■ **WHAT TO DO**: Extract from the entries below, exactly as given, only the lines from the line containing "Click Cytokine production function text" to the line containing "Image resolution: width=687", both lines included.

■ **RECORD SET**:
╔══
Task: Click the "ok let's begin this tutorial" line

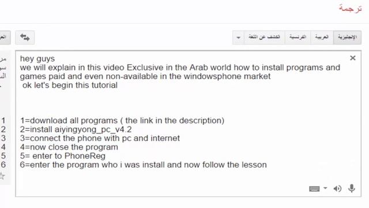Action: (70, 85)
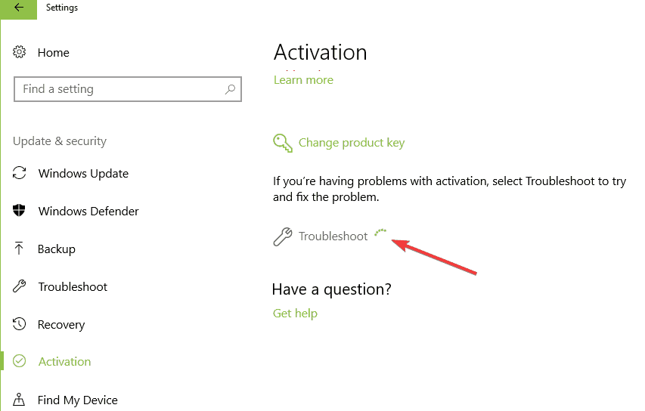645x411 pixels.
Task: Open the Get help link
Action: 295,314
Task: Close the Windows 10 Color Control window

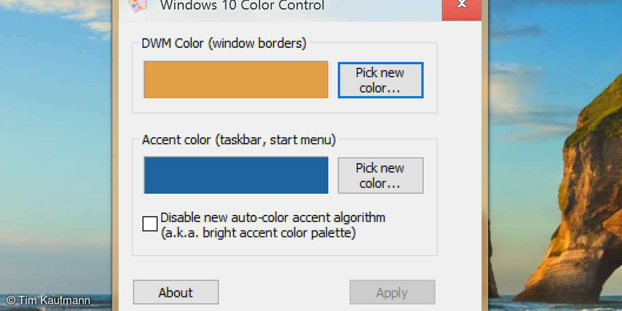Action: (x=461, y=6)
╚══
╔══
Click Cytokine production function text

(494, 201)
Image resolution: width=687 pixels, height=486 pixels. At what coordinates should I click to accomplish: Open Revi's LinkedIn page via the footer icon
╚══
■ **SOLUTION TO THIS EXERCISE**:
Click Cytokine production function text

(494, 201)
Image resolution: width=687 pixels, height=486 pixels. At what coordinates should I click to accomplish: Open Revi's LinkedIn page via the footer icon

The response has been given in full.